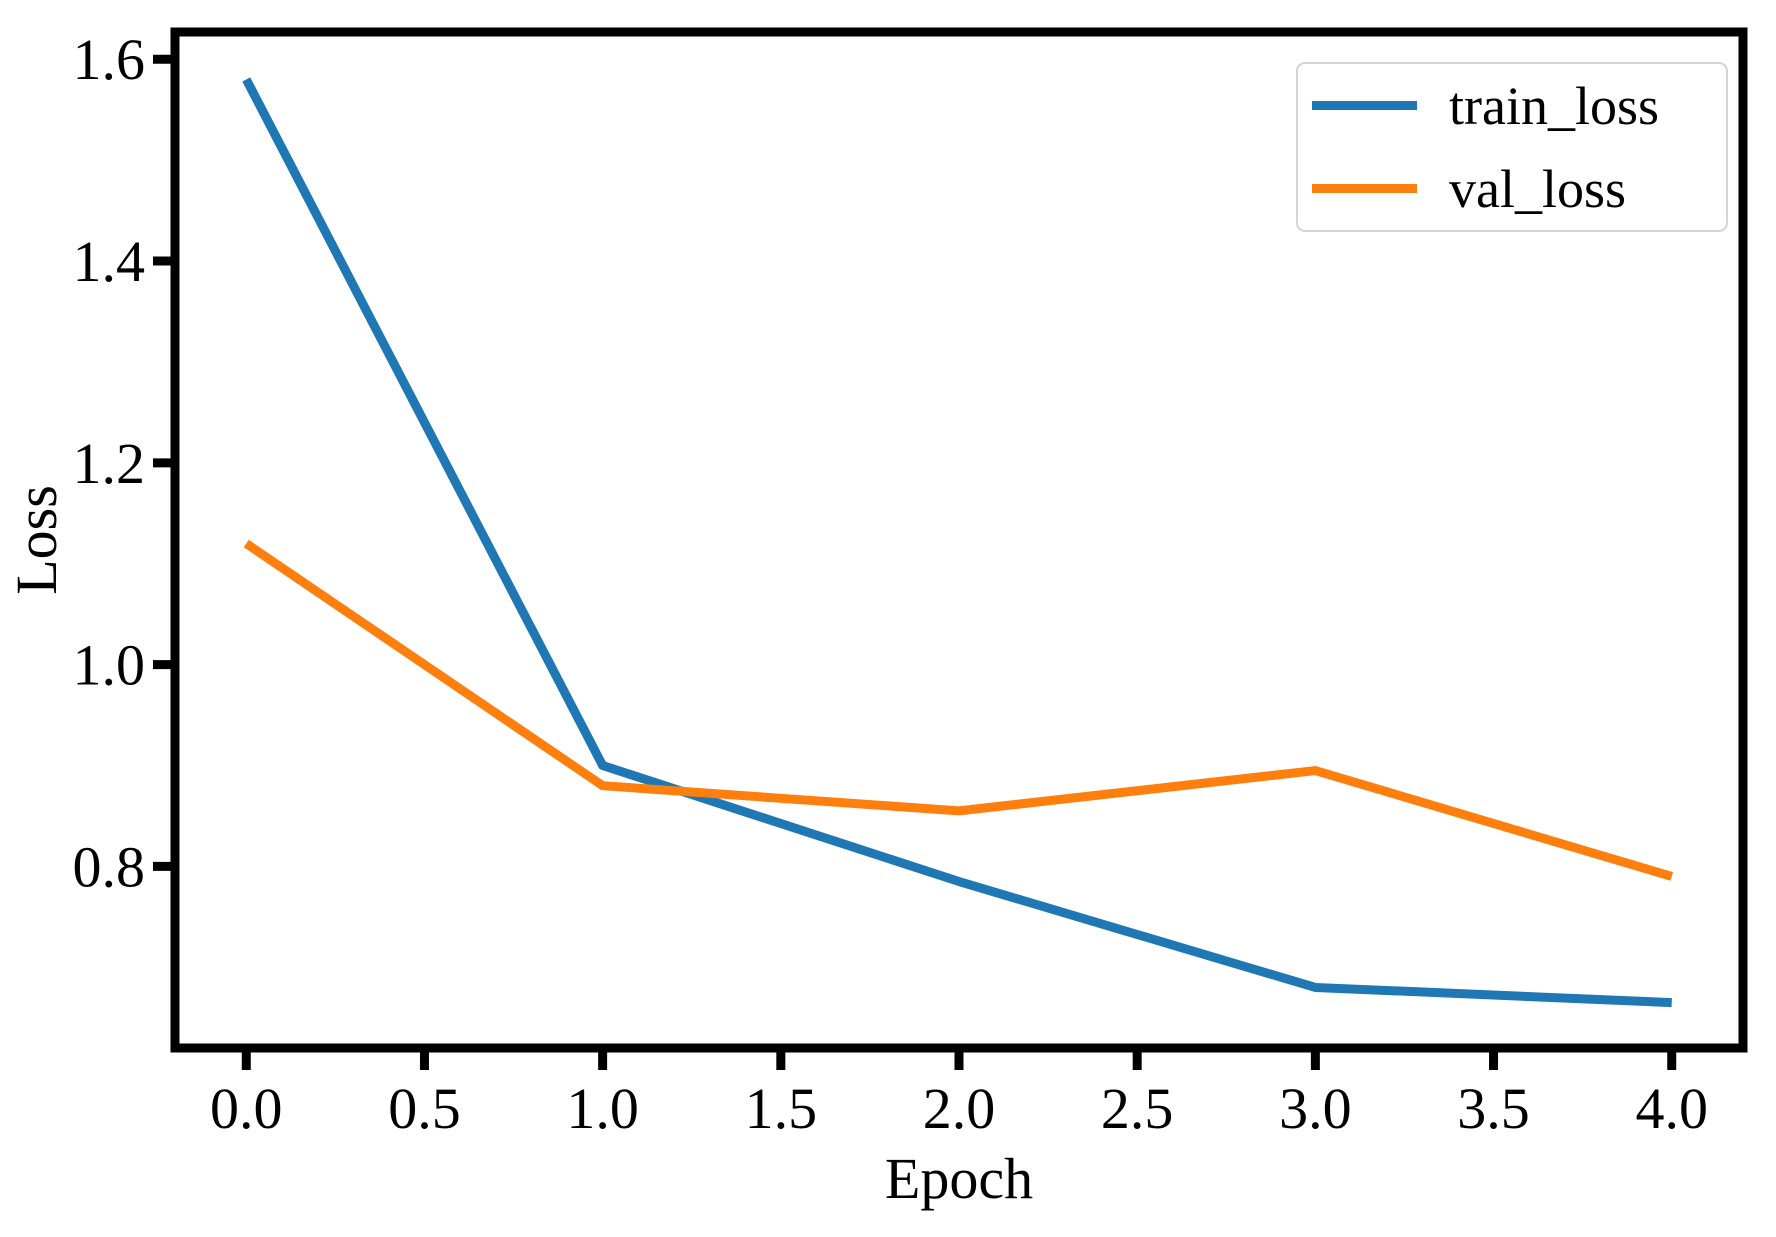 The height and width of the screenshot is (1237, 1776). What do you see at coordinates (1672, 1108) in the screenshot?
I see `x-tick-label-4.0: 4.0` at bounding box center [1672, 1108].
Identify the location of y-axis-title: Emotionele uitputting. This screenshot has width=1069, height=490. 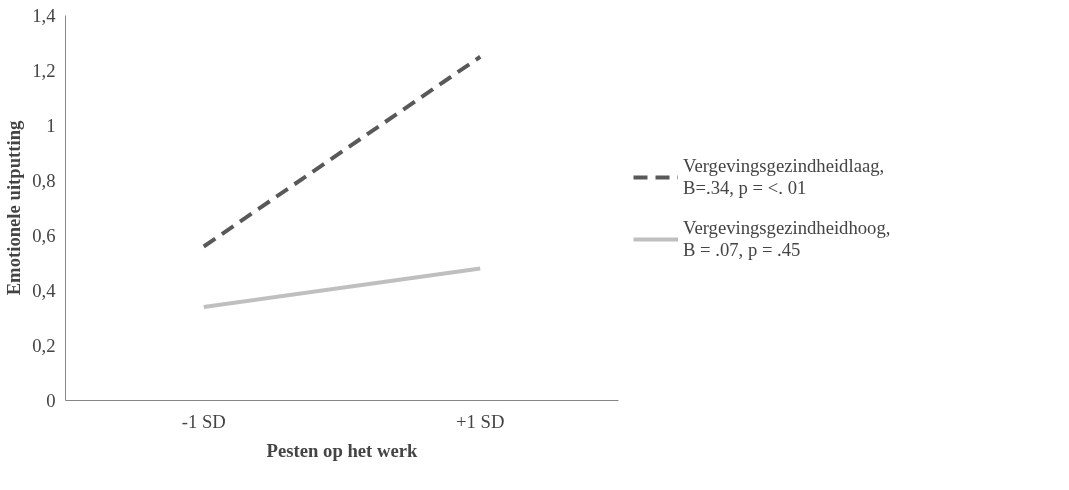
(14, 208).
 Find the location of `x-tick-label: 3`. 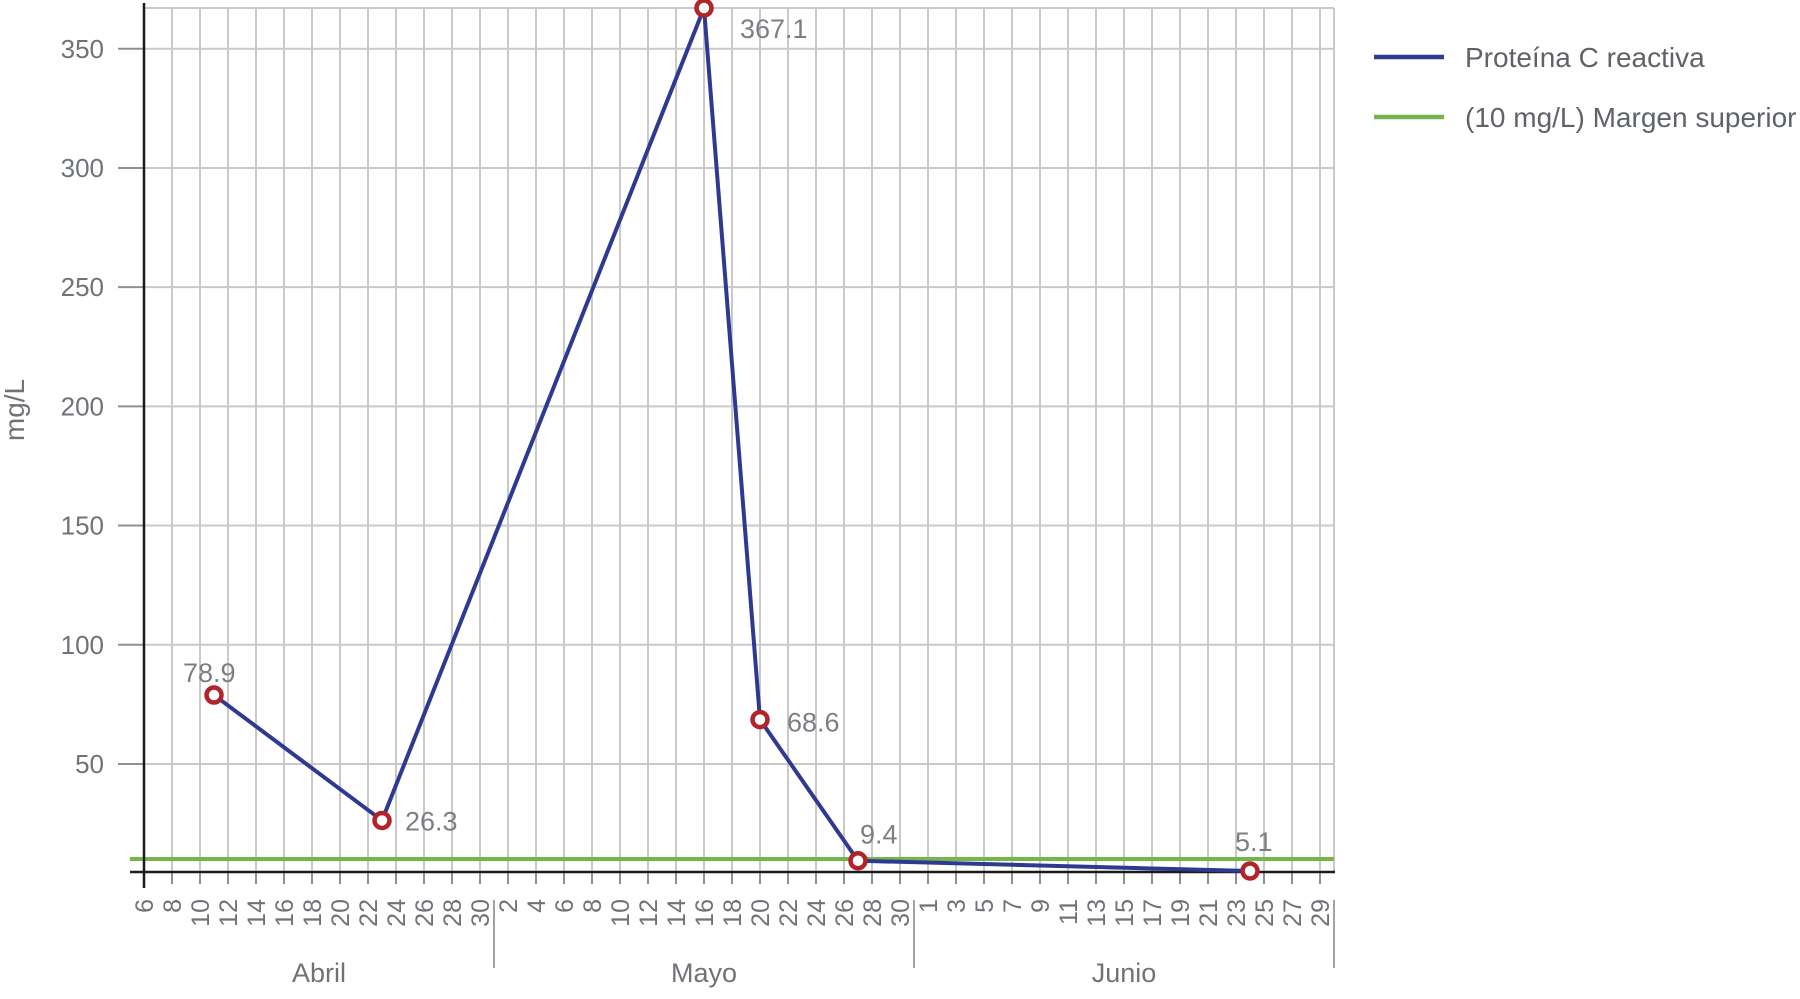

Action item:
Copy the material above word for word, omitting the pictures.

Solved problem:
 The height and width of the screenshot is (1237, 1776). What do you see at coordinates (1672, 1108) in the screenshot?
I see `x-tick-label-4.0: 4.0` at bounding box center [1672, 1108].
Identify the location of y-axis-title: Emotionele uitputting. This screenshot has width=1069, height=490. 
(14, 208).
 Find the location of `x-tick-label: 3`. 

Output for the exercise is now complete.